When I went to church, the word “community” was thrown around a lot. It referred to your church, your friends, the town you lived in, the people you were expected to “minister” to. I had community everywhere.
Then, I stopped going to church.
My community was church. It all stopped. And much of that was because of me. I needed space. I wanted distance.
I graduated college, got engaged, moved to Egypt, got married, and moved to Washington D.C. — all within six months. In a matter of months, I’d burned down the life I’d built over 23 years and scattered the ashes across two continents and a couple of states.
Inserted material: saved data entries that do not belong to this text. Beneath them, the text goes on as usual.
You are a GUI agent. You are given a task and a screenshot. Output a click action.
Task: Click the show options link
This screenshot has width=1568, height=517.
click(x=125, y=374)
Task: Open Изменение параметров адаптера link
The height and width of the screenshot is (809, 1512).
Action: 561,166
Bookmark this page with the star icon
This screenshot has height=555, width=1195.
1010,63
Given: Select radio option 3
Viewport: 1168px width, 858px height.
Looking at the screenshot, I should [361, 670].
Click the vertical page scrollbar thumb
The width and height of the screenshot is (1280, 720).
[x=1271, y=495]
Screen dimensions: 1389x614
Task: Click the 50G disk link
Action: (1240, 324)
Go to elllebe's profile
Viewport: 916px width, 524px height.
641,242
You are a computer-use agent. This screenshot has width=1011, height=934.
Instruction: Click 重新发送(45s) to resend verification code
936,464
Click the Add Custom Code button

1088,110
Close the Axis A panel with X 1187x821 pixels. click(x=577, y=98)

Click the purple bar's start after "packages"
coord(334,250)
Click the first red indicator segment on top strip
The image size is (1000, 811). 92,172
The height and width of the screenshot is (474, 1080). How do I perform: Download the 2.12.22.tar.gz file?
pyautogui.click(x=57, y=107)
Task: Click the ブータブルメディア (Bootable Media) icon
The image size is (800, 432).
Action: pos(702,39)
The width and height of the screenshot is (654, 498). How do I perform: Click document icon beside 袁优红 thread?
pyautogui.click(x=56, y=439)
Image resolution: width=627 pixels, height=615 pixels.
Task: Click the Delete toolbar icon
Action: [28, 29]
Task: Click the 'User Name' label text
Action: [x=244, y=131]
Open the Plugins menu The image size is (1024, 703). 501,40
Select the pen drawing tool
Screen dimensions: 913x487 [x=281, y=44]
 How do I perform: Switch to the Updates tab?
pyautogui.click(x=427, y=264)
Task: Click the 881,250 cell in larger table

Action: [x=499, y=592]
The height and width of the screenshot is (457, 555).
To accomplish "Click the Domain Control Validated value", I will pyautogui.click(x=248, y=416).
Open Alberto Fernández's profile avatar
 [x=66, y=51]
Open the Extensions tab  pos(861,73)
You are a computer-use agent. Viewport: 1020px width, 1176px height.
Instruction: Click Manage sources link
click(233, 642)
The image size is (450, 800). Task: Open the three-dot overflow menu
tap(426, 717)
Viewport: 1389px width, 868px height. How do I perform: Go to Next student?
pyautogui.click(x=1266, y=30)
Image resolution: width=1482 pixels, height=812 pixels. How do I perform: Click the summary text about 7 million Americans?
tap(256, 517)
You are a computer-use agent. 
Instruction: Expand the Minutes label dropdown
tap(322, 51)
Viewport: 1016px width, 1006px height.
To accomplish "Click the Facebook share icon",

Around this time, I also created an account on a new social media platform the kids were calling “Instagram.” Suddenly, I had unlimited access to people I’d known for years, only met once, or had never met.
I saw others post about their “tribe,” share barrages of images from music festivals, share novel-length captions about their experiences, deep conversations, and profound realizations.
Everything was glossy. Even their struggles seemed perfect to me. There was always a friend’s shoulder to cry on. Someone to reflect their worth or listen to their weeping. A cross-country road trip to heal a difficult moment.
And there I was. Working my first post-college, post-wedding, mid-recession job asking girls my age if they wanted paper or plastic for bottles of eight-dollar wine I knew I couldn’t afford.
My community was a husband I was still getting to know and a self I’d dismantled and wasn’t quite sure how to rebuild.
Therapy, time, and respect for myself have rebuilt the way I view the world and my relationships. But I still find myself getting sucked into the community social media whispers everyone else has but me. The kind of community that rights all wrongs and turns all your problems into life lessons you contemplate while watching the sun rise.
If having a child has taught me anything (and it has), it’s that we’re all craving relationship with people in the same life stage. We want to be heard by people who won’t judge us for not being able to breastfeed. Who will say, “I’ve been there,” when all we can do is cry because life seems too big. Who know the victory of simply getting out of the house with a tiny human. Or getting out of the house without a tiny human. Who will sit with us and love us without pity or fear when we tell them we believe in God but don’t believe in the church. We want to be known by people who just … know.
For many of us, that doesn’t look like the plastic pictures we see on social media. It looks like a lot of text messages answered a week late. Cross-country trips getting postponed because the money just isn’t there. Virtual baby showers. Cautious emails that beg its readers to love, to care, and to answer without judgement.
It means finding yourself a little lonely a few times a week. It means giving value to the communities you’ve been a part of through the years.
One of my communities lost a friend last week. As we’ve been grieving together and sharing songs and memories and photos and validation of our right to mourn someone we haven’t seen in years, an email chain we’d all been on surfaced. I soaked in my lost friend’s words, wished I could email him back, and cried grateful tears for having had him as my community, even for a few years. Here are his words:
… There is a magnificence to “everyday” life that often goes overlooked. Something miraculous that somehow two elements of Oxygen combine in the outside world, enter our bodies because of pressure differentials created by the contraction of a muscle, the diaphragm giving the tiniest parts of ourselves, cells, respiration.
Then from there to neurotransmitters that allow neurons to fire between other neurons a series of chemicals that we know as thought. Here are thoughts. Written on a window I can’t really touch with my own finger, but I have to type on some buttons a few inches from this elusive “window” … that’s only possible because of muscles in these fingers. There is a person behind all this. Not the person in my thoughts — someone above these thoughts who so desperately wants to let me in on what He intended life to feel like. A Divine Conspiracy of sorts, eh?
That most of the time, we never realize the man behind the friggin’ curtain. If we only understood that the curtain was torn in two and that all things in heaven were released into our reality … wow. How much differently would we live. Smaller things would matter more than we make the larger things to be. Home-cooked dinners with your family would mean more than making a drop of shoes in an impoverished country.
SO this is it. I’m learning that there is no such dichotomy between the person I want to be and the person I am. The dream I have for the future and the life that’s there right between my eyes. Between what I think is important and what I don’t. Stop making divisions. You may not be changing the world explicitly in your day job, but you’re learning just how pretentious it really is to claim to be changing the world when you have a hard time changing yourself to live more fully. I know this sounds maybe sad, but to me, I’ve never felt more inspired – ever. I’ve been talking in my sleep about a dream … I’m awakening.
And it’s you … all of you that I love more than anything. Keep going, friends. I want to hear you.
Keep cultivating community. Hold tight to the ones you love — whether you told them you loved them two minutes or ten years ago.
Find wholeness is those moments or seasons of loneliness. Others are there, too. Always keep reaching for the light and the community that pours into you exactly what you need. Keep going, friends. The world wants to hear you.